The story of Swiss banking secrecy started during The Great Depression. In 1934, The Swiss Confederation passed a special Banking Act with an Article on Swiss bank secrecy protection. 

Moreover, the tradition of bank secrecy (banking secrecy), i.e. financial privacy or banking discretion, goes back to a much earlier period. In 1713, the Geneva authorities adopted the rules banning Swiss bankers from revealing the names of their account holders and the amounts of their transactions. The era of banking secrecy began.

Since then and until recently, Swiss banks had been considered the stronghold of bank secrecy and the best destination for storing the wealth of the elite from all over the world.
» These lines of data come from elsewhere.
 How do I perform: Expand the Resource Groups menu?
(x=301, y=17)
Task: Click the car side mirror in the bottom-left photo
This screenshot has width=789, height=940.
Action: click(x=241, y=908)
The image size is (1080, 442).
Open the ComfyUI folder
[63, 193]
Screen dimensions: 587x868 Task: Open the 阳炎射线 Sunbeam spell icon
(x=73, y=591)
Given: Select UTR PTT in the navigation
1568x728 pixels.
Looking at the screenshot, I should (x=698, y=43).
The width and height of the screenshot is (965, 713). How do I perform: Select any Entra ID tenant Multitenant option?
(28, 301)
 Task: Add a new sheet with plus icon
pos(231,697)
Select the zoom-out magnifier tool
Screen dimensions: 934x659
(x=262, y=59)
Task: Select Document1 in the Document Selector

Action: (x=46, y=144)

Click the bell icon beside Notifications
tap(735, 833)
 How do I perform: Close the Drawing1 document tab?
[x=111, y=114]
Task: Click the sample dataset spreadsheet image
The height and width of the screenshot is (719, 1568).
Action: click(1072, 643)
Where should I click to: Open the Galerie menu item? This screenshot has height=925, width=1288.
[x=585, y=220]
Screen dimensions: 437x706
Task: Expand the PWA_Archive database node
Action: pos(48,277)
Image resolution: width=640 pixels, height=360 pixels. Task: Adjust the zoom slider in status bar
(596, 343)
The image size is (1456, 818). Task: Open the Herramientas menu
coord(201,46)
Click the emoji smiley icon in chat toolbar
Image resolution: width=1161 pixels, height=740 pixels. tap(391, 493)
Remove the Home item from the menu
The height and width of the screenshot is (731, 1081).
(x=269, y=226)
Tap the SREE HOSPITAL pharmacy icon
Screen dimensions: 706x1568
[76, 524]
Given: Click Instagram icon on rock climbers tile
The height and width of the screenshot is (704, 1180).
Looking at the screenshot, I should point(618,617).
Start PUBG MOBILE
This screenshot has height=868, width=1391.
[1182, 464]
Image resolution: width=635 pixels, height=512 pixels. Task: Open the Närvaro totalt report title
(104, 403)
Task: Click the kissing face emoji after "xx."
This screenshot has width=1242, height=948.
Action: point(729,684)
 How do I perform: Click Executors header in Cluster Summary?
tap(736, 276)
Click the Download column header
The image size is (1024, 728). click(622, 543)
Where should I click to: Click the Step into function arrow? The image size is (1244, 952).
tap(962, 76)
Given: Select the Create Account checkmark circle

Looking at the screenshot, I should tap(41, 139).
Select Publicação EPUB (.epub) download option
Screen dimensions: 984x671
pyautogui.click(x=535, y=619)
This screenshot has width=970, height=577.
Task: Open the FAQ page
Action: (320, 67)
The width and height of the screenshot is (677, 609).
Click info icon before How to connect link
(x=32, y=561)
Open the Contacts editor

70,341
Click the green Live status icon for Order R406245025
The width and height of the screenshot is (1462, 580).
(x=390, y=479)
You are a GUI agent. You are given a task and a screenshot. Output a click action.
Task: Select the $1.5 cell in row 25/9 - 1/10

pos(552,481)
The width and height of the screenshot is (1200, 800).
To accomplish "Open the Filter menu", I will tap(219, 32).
In 2017, after long years of international pressure, the Swiss government was forced to sign the OECD treaties on the Automatic Exchange of Information (AEOI) and Common Reporting Standard (CRS). A year later, the first private data on clients was forwarded by Switzerland to foreign tax agencies in 100 signatory countries. 

Since 2018, Swiss banking secrecy has become extinct for tax purposes in all the states participating in the AEOI treaties, and no money is left untaxed. 

As of today, Swiss banking secrecy is dramatically different from the original notion and principles. By current Laws, anonymous banking /bank secrecy is conditional

  • On the one hand, Swiss bank secrecy is limited by the AEOI commitments in over 100 jurisdictions.  
  • On the other hand, the privacy of Swiss account holders’ data is still valid in the 90 countries that are not members of OECD treaties.
  • Any disclosure of illegally obtained bank account information (for example, by journalists or whistle-blowers) is a criminal offense. 
  • Bank secrecy in Switzerland is a professional secret, and any banker’s negligence is subject to imprisonment or a solid fine.

The Rise of Swiss Banking Secrecy

Switzerland, as it turns out, is the birthplace of offshore tax havens, thanks to Swiss banking secrecy. How did this happen? After the bankers were forbidden to disclose or disseminate with third parties the clients’ names and financial transactions, they proposed to maintain strict bank secrecy over money, securities, property, and even documents of Swiss account holders. That was the beginning of a powerful banking industry based on Swiss banking secrecy.

In the early 1900s, Swiss accounts were very attractive to many HNWIs from around the world. In the years leading up to World War 1, Swiss banks would actively promote anonymous banking to international wealthy clients. The popularity of that special service was growing in the 1920s-1930s, especially after the introduction of income tax in many countries. Swiss banks offered non-residents to open an anonymous secret bank account so that the holder’s name and financial status were fully undisclosed. 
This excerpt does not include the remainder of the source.